MySQL Load Impact – Understanding the Load Impact of Zabbix DB Size Query

cpuloadMySQL

I am in the process of implementing Zabbix monitoring on multiple servers at an organization. I have recently run into some resistance from an Oracle / MySQL DBA. He claims that the following query is resource intensive because his database server contains thousands of tables. It's a one liner, but I've split it across multiple lines to help with readability:

echo "select sum($(case "$3" in both|"") echo
"data_length+index_length";; data|index) 
echo "$3_length";; free) echo "data_free";; esac)) from 
information_schema.tables$([[ "$1" = "all" || ! "$1" ]] || 
echo " where table_schema=\"$1\"")$([[ "$2" = "all" || ! "$2" ]] || 
echo "and table_name=\"$2\"");" | HOME=/var/lib/zabbix mysql -N

which looks like it reduces to:

select sum(data_length+index_length) from information_schema.tables;

My specific question is, how resource intensive is this query and should the organization be worried about the performance impact it will have on the DB server if it runs once per minute?

As an experienced UNIX/Linux sysadmin and from reading a little bit from the MySQL manual, it seems like it should be simple addition of values retrieved from the already in memory "information_schema", but I'm hoping for an answer that can definitively describe the internal actions MySQL has to take and the associated impact.

Best Answer

This 'random person on the Internet' can shed some light...

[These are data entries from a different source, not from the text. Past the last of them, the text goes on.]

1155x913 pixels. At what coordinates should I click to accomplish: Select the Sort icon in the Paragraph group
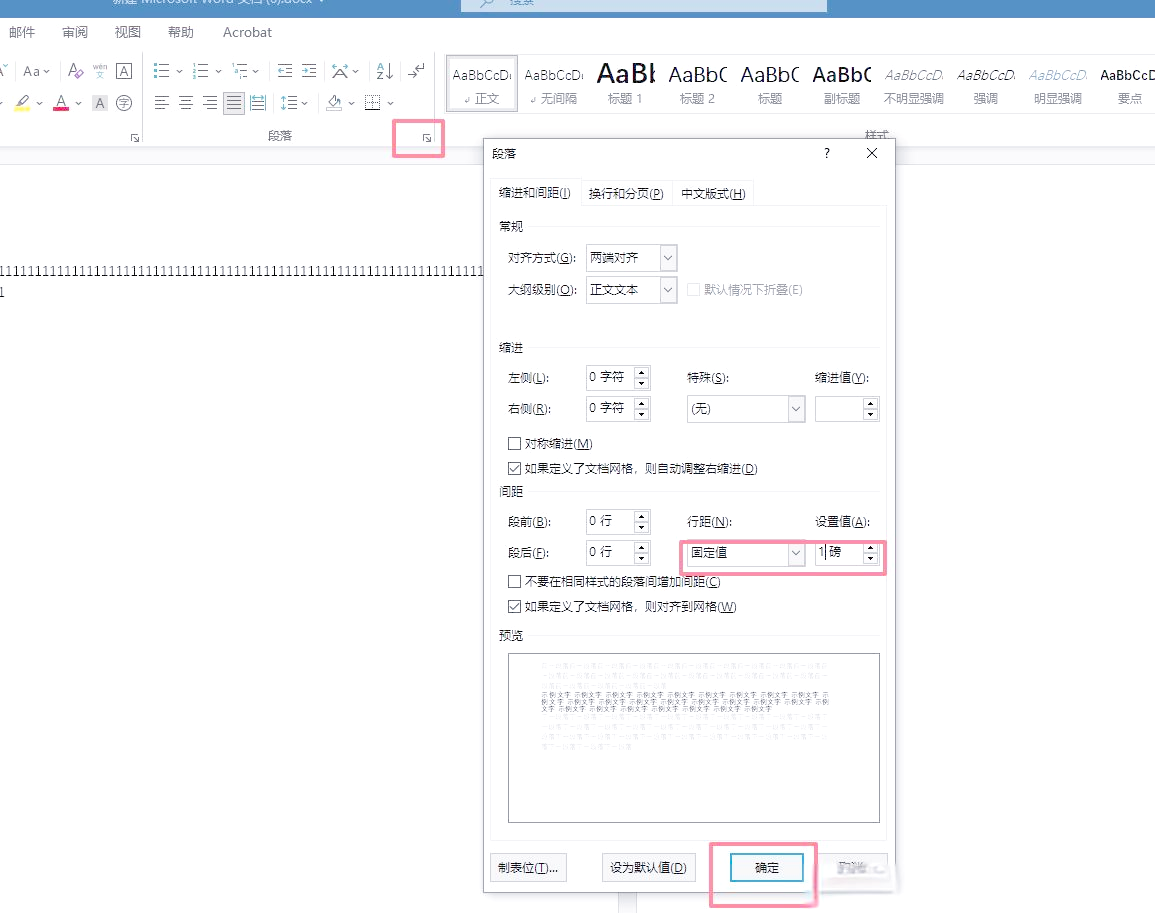384,70
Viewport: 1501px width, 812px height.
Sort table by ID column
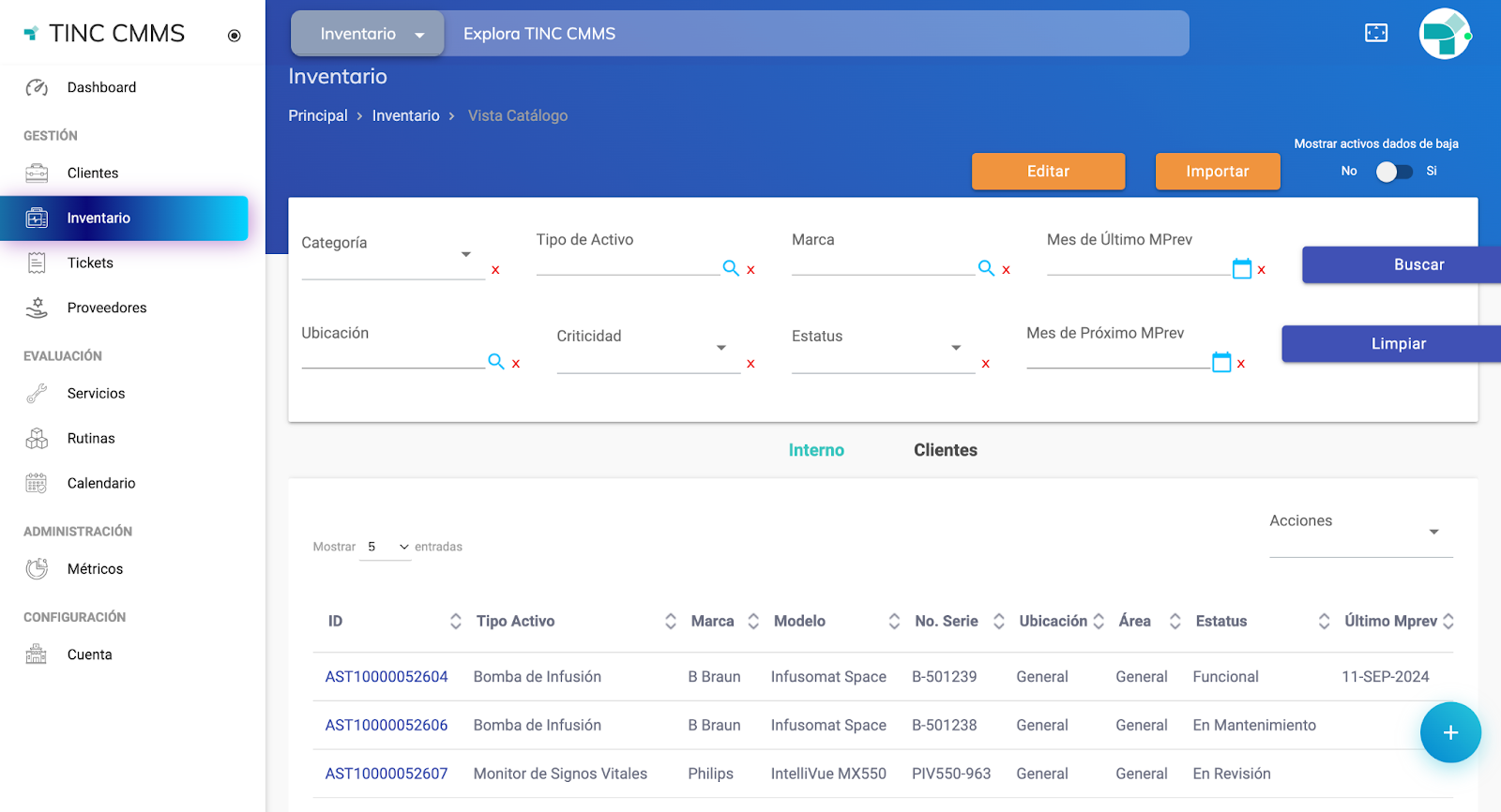455,621
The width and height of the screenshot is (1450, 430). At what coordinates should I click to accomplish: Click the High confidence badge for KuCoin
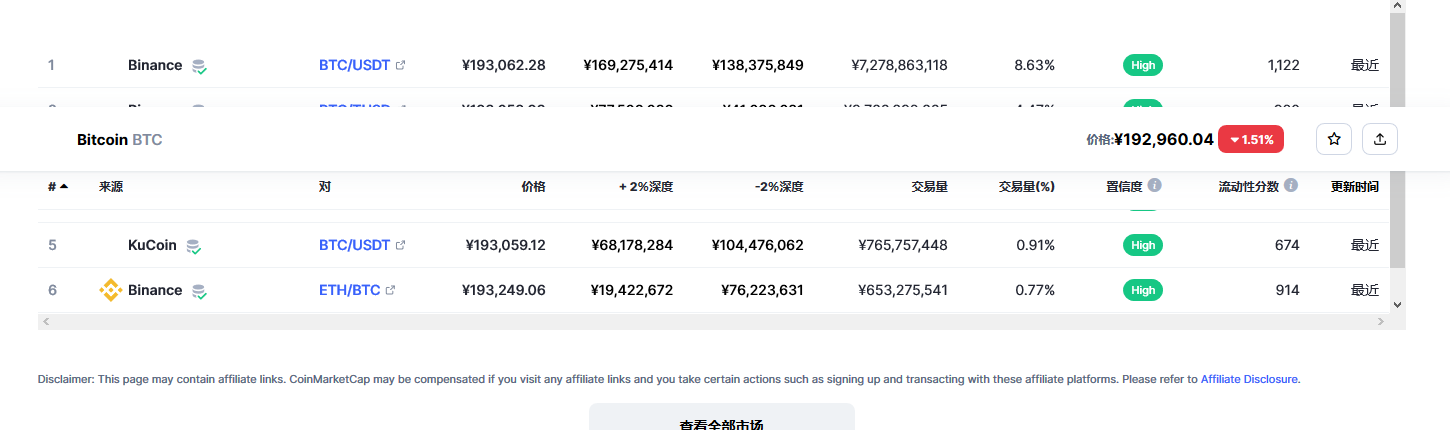(x=1143, y=245)
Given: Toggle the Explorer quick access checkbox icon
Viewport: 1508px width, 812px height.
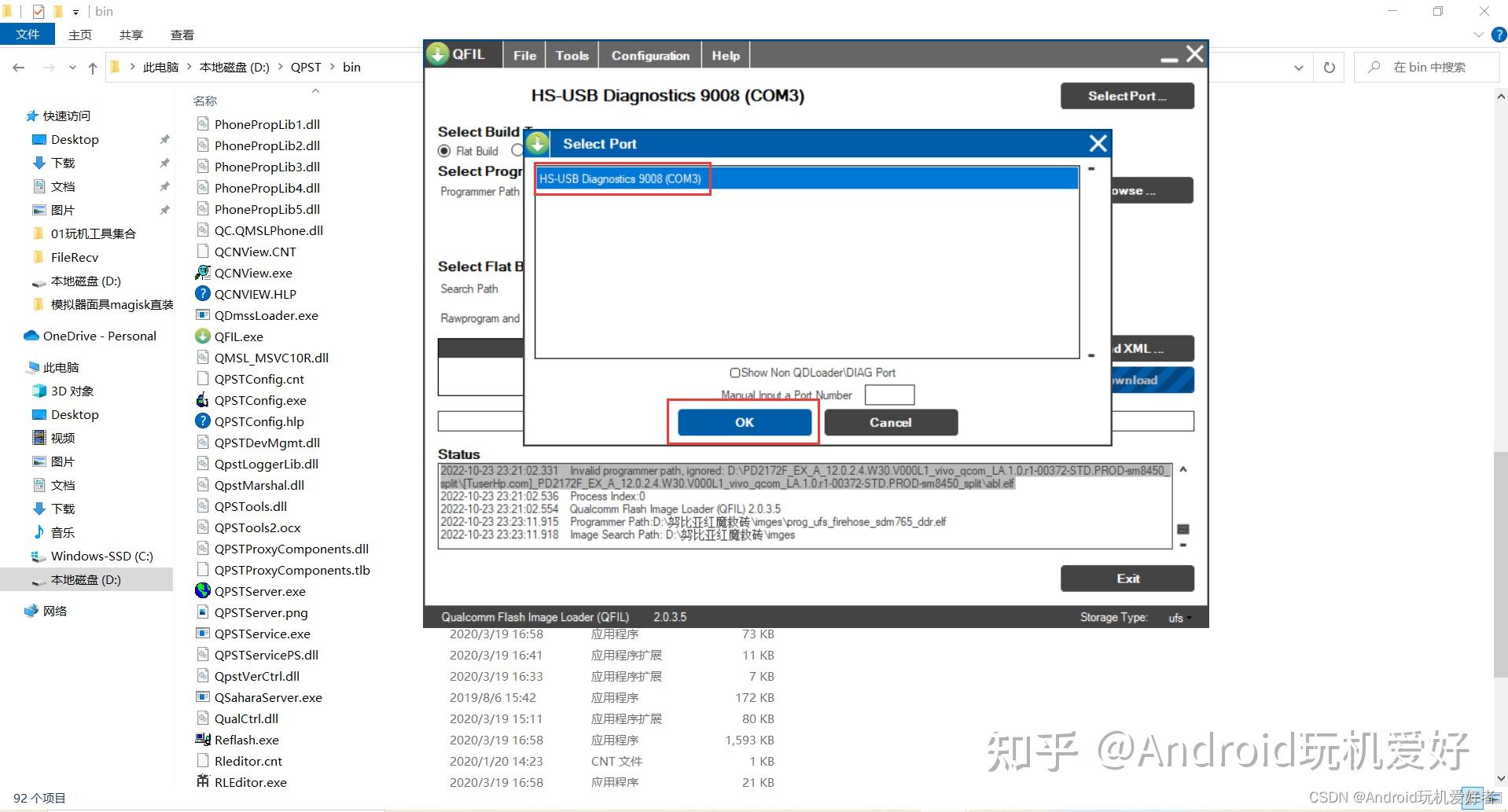Looking at the screenshot, I should click(x=39, y=11).

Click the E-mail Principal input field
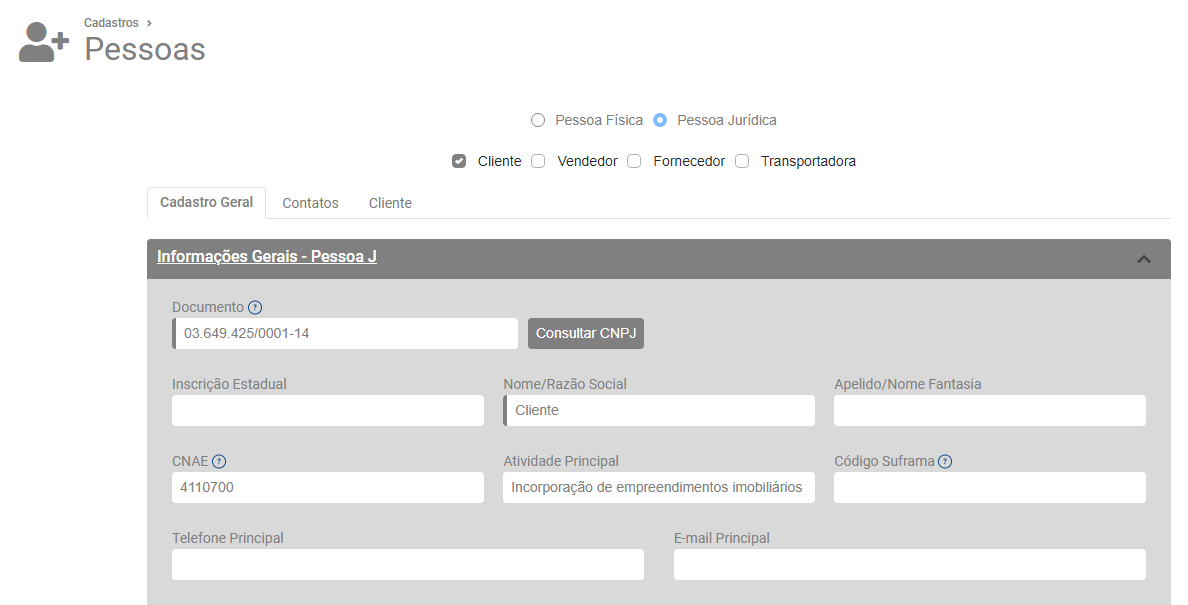[x=909, y=565]
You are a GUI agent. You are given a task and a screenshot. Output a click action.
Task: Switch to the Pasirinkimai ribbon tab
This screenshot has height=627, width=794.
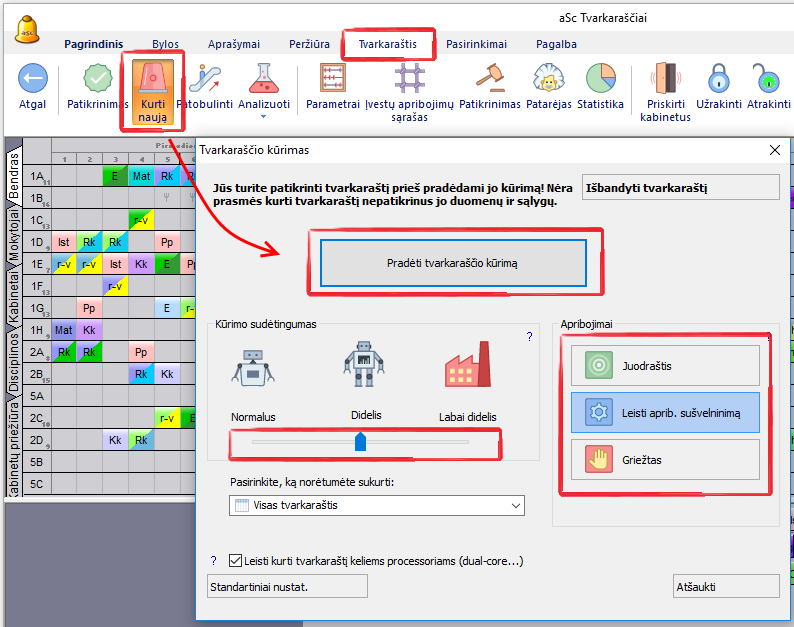click(476, 44)
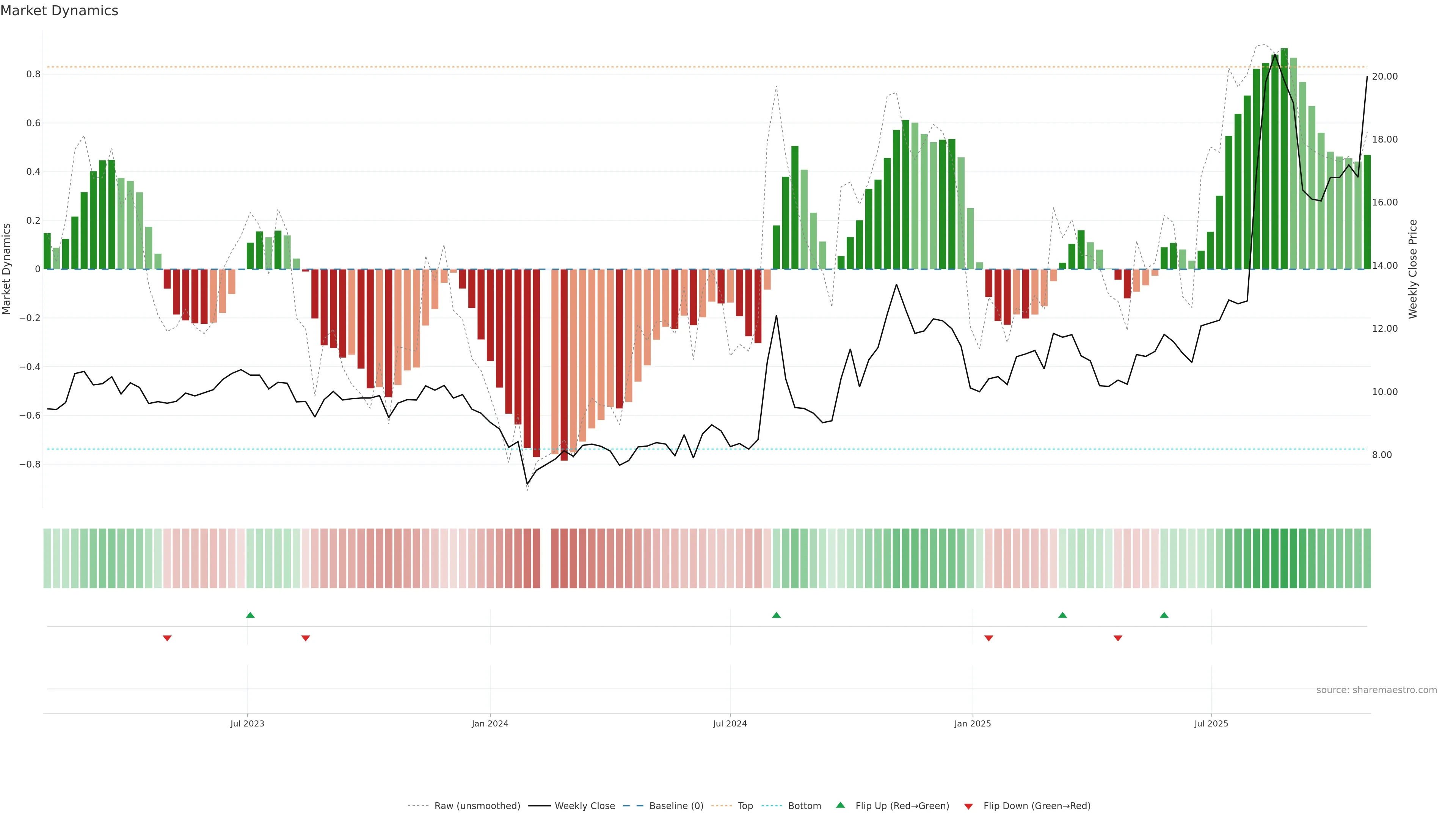The width and height of the screenshot is (1456, 819).
Task: Click the first green flip-up triangle near Jul 2023
Action: (x=250, y=615)

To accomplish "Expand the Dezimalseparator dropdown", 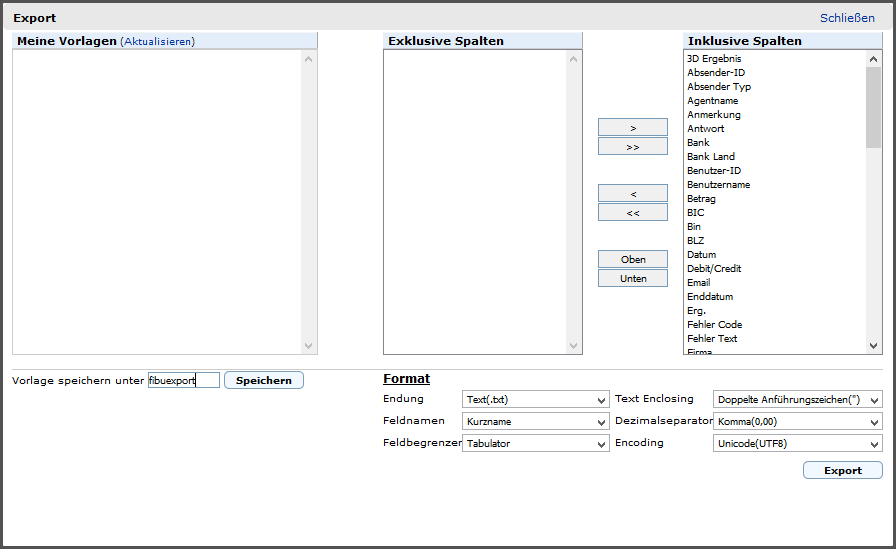I will point(798,421).
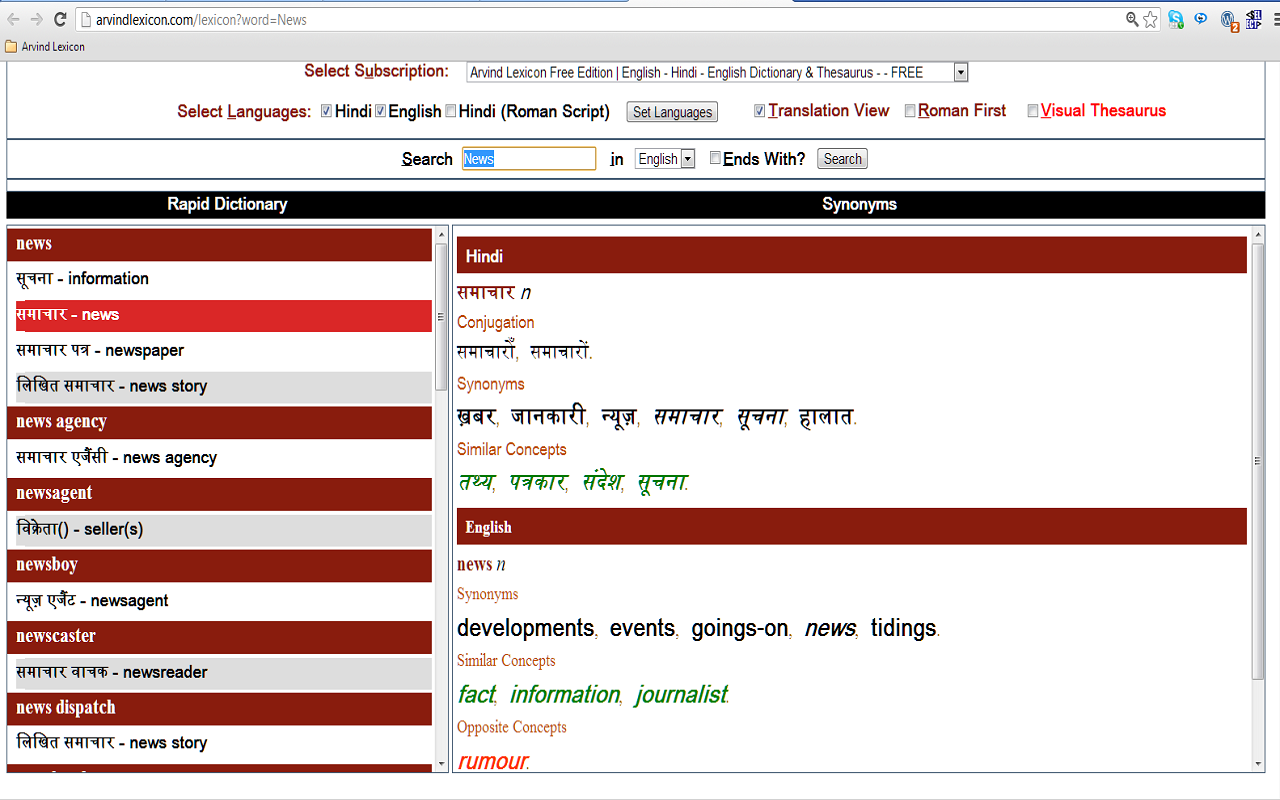Viewport: 1280px width, 800px height.
Task: Enable the Hindi (Roman Script) checkbox
Action: coord(450,111)
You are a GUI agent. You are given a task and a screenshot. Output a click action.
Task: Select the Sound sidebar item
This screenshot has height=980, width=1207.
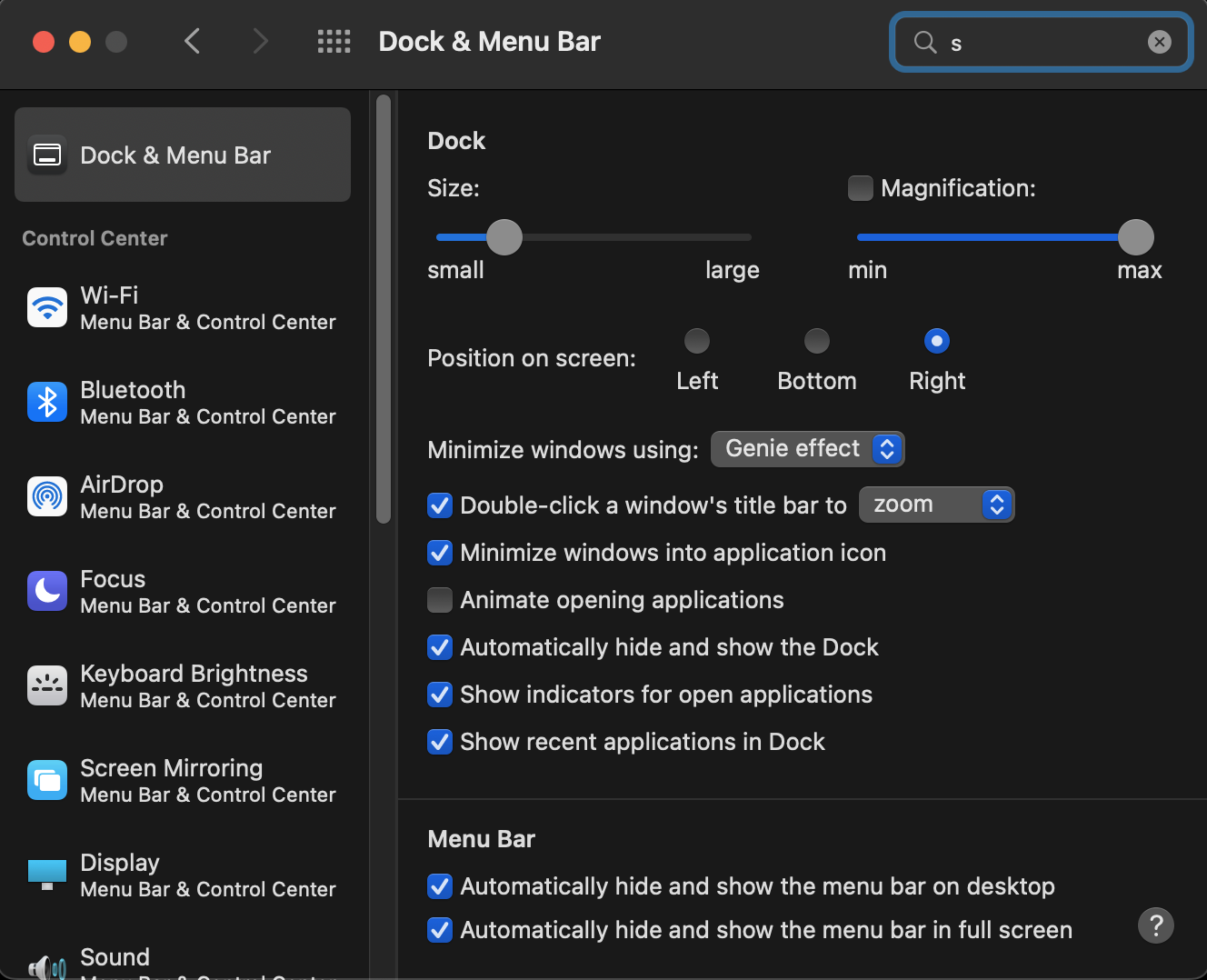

  • The information_schema is not a 'real' database (until MySQL 8.0), rather it is derived from a bunch of data that may or may not be in RAM already.
  • If not all the data is in memory, then the query will have to get it from disk -- by reading lots of .frm files (etc). "Thousands" in your case. So, this could be quite costly.
  • The Data_length, etc are relatively stable; I hope your monitoring is not doing this query every minute; that may be a noticeable burden. Once an hour should be sufficient.
  • What is the value of table_open_cache? Is it more than the number of tables? If not, then this random person on the Internet thinks that you could be in deep ?.
  • How lame! Rather than generating a different query when you ask for "all", the package builds a complex boolean expression.

I have been involved in the monitoring of hundreds of machines. A simple df is sufficient to alert a human to dig into what is causing the problem. Checking the MySQL directory with a du is one of several secondary steps.

But, I disagree with every monitor I have seen. I don't care how big the data is. It does not matter if the disk is 90% full -- as long as it is not growing. I do care if it is 20% full but growing so fast that it will fill up before the end of the week.

Sure graphing the size is handy, but that means that a human has to look at it (and not fall asleep). I want an alert. Furthermore, due to cyclical things, such as binlog purging, the graph may look like saw teeth -- up, down, up down! This makes "trend analysis" difficult.

Back to your question of whether that query is "intensive". If Zabbix is worth having it will give you the answer on a silver (or electronic) platter! Does it monitor the "slowlog"? If so, does this query show up? QED.